Galaxy Entertainment Group (GEG) and its Philippines partner Leisure & Resorts World Corporation have been granted a provisional gaming license by gaming regulator Pagcor for their US$500 million integrated resort on the tourist island of Boracay.
Galaxy revealed that its license application had been successful in an announcement on Wednesday, with Vice Chairman Francis Lui stating, “We would like to thank Pagcor for their vote of confidence in granting GEG a provisional gaming license in the Philippines to strategically expand our brand into overseas markets.
“We are very excited about the prospect of investing up to US$500 million into a proposed premium quality, low rise, eco-friendly resort development located in Boracay, the world’s premier beach destination.
“We are pleased to support President Duterte and the Philippine government’s initiative for the managed and sustainable development of Boracay. Further, we will contribute positively to the local economy and actively partner with the Boracay community.
“We are confident that we will raise the bar in both resort quality and service and generate significant jobs in both construction and resort operations. This exciting project also clearly demonstrates GEG’s commitment to support China’s One Belt, One Road initiative.”
GEG said that the expansion of the Caticlan airport makes Boracay a more conveniently accessible destination and enhances the company’s ability to attract affluent customers from China, Hong Kong and Macau.
“Our local partner, Leisure & Resorts World Corporation, continues to assist in the land acquisition process for the planned development of a premium quality eco-friendly resort in Boracay which will include a GEG casino,” the company added.
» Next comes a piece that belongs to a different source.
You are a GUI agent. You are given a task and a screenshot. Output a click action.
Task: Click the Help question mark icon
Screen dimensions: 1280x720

“The water front land parcel is in excess of 20 hectares and includes beaches. The proposed low rise resort will rival any ‘must visit’ beach destination in the world. We believe the demand for Asian tourism will continue to experience significant growth in the years ahead and the proposed Boracay resort is very accessible and convenient to the Asian market.”
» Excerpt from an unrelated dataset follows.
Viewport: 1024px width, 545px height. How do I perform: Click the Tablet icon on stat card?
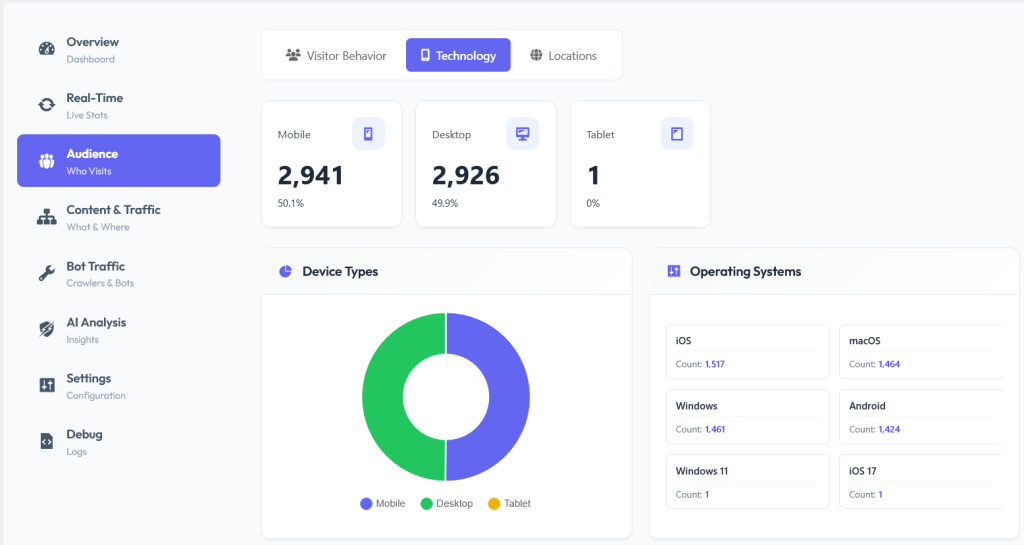point(677,134)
Boracay has hit the headlines over the past week after it was revealed that the island could be shut down for up to a year in order to clean up serious pollution problems, particularly the pumping of raw sewerage directly onto beaches.
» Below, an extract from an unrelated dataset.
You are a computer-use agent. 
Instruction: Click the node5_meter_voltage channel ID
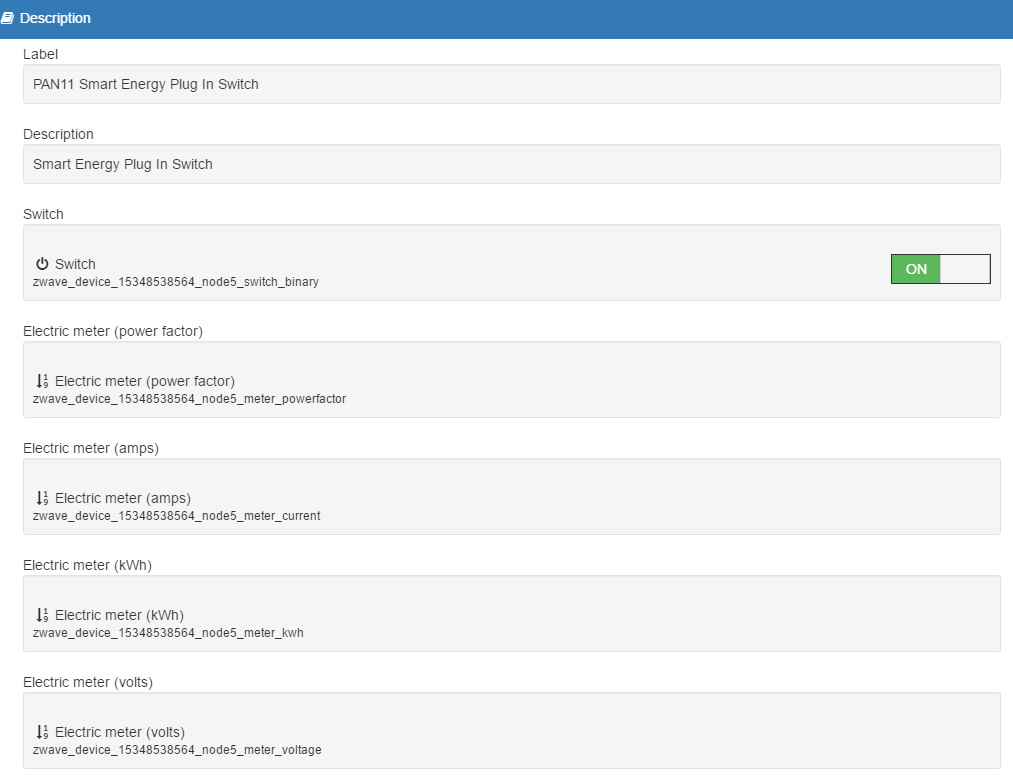tap(177, 750)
Speaking before the general assembly of the League of Municipalities of the Philippines on Tuesday night, President Rodrigo Duterte stated that he would support such a move if it was officially recommended by the Department of the Interior and Local Government.
The Philippine Chamber of Commerce and Industry has estimated that such a closure would cost 17,000 jobs and around Php56 million in tourist revenue. Supporters of the move say the long-term health of the island is of greater importance.